Do you dream of having a restful, beautiful garden without spending all your free time laboring in it? Or do you feel like your existing garden requires more work than you’d like?

Seattle garden writer Valerie Easton will speak to these very issues at Reed College on Saturday, January 23rd at 10 am. Part of the Hardy Plant Society of Oregon’s winter lecture program, the talk accompanies the publication of Easton’s latest book, The New Low-Maintenance Garden: How to Have a Beautiful, Productive Garden and the Time to Enjoy It (Timber Press).

Nlmg

The lecture promises inspiring images showing how nourishing, restful and bountiful spaces can be created – and which only require the amount of maintenance you’re able to provide.

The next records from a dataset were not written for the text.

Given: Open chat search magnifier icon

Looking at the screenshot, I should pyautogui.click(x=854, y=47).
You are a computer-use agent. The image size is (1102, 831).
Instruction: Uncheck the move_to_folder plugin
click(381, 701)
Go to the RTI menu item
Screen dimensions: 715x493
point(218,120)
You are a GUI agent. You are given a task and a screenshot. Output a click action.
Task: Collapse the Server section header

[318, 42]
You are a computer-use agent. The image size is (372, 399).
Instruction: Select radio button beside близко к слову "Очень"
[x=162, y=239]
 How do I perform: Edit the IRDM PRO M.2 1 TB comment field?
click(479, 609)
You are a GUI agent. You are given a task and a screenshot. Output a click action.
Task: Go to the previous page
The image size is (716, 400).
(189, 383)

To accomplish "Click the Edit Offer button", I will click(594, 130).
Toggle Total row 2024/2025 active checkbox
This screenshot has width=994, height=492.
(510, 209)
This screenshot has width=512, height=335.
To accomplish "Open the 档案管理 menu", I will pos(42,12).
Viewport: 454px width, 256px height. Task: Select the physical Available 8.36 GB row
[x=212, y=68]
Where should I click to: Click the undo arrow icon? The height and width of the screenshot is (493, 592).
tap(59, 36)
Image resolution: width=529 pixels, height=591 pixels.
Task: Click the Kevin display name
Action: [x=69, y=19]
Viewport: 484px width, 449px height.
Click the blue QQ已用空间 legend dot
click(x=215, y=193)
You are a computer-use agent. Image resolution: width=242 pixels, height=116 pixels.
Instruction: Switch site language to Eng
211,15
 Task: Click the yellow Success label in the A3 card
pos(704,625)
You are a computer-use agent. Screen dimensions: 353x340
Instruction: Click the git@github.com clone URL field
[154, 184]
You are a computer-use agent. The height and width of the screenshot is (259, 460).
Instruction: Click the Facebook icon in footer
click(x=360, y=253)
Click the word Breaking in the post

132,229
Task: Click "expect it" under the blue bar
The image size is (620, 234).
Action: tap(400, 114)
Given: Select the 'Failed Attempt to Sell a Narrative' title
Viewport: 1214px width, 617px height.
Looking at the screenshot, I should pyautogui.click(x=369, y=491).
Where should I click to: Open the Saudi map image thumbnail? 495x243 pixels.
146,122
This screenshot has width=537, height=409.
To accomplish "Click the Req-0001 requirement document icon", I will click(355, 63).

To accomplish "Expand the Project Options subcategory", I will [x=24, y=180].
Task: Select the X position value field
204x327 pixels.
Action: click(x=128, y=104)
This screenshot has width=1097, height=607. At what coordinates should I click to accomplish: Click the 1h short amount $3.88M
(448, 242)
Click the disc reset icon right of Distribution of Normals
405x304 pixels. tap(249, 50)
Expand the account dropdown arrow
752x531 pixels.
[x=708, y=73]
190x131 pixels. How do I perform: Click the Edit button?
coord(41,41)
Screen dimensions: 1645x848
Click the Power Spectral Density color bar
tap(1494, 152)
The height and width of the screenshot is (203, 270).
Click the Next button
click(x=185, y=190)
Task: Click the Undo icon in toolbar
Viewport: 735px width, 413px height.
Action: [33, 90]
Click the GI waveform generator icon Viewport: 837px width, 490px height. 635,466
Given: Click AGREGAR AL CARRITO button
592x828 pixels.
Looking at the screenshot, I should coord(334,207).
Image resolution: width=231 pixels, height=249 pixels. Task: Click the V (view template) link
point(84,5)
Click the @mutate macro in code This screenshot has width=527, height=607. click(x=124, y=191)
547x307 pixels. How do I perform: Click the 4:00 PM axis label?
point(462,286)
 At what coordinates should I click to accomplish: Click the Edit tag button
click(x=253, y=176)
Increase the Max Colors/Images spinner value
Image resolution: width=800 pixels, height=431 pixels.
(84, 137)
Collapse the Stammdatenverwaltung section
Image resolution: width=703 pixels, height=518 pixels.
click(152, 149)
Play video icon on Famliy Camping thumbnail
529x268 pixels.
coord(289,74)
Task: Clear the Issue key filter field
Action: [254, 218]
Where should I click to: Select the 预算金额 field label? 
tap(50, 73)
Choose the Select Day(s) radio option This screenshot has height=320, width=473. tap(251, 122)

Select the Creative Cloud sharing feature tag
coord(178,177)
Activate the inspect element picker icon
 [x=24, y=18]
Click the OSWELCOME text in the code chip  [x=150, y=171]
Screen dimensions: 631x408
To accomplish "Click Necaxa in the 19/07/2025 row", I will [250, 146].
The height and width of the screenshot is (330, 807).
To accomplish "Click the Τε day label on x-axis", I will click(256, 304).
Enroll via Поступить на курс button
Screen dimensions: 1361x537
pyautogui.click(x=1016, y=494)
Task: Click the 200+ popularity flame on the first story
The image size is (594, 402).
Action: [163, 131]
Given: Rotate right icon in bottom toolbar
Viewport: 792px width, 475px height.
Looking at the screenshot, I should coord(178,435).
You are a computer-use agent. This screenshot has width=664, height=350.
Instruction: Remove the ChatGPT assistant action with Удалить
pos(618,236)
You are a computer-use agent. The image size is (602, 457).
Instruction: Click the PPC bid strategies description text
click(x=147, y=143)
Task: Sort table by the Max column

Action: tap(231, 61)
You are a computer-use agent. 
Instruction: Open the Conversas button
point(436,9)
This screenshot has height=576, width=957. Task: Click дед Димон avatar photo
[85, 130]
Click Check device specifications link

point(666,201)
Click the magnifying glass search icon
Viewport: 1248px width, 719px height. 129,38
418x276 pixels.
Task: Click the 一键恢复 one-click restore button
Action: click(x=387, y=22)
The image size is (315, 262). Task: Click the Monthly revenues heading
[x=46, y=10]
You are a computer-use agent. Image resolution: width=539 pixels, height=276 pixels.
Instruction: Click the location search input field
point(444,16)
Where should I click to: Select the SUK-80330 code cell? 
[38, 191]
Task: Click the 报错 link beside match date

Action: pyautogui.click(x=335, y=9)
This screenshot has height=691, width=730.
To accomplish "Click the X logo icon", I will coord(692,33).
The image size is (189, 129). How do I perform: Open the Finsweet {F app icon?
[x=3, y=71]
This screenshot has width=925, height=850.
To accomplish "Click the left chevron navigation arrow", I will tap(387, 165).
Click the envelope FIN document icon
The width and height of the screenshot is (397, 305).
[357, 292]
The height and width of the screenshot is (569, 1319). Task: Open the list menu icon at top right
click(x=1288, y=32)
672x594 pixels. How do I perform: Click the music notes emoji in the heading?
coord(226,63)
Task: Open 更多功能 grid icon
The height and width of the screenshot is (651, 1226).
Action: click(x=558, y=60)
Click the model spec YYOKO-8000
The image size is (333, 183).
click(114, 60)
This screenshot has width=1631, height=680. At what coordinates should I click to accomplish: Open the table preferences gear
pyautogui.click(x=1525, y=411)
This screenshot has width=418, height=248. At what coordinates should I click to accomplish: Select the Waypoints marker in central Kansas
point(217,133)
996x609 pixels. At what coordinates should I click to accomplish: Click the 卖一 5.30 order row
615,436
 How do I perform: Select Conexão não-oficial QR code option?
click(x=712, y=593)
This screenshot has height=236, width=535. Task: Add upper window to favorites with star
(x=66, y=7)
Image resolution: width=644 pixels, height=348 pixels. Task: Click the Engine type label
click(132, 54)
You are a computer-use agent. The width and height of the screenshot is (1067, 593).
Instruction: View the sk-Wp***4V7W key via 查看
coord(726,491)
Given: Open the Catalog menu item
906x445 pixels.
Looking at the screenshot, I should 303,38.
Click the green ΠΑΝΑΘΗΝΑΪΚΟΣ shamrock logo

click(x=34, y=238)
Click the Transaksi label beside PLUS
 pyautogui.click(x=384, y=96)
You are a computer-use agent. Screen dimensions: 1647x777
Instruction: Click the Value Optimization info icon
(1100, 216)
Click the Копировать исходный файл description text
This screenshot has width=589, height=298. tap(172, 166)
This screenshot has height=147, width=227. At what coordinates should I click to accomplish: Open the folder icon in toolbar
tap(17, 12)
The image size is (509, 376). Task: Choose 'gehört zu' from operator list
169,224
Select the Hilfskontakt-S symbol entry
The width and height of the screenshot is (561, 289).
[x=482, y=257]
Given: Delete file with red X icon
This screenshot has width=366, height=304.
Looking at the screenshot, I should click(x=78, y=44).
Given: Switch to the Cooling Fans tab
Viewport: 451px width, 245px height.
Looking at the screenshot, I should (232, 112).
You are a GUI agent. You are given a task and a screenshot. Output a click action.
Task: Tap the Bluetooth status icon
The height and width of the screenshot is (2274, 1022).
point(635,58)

Kaul Auditorium, Reed College
3203 SE Woodstock Blvd, Portland 97202
Program begins at 10:00 a.m.
Doors open at 9:00 a.m. for plant, book and seed sales
$15 for HPSO members, $20 nonmembers

If you’d like to join the Hardy Plant Society of Oregon, you’ll discover myriad other benefits including an annual bulletin, discounted gardening classes and lectures, and – my favorite – the Open Gardens, wherein you can visit other gardeners’ spaces on weekends and evenings throughout the year. Membership is $25, $35 or $40, depending.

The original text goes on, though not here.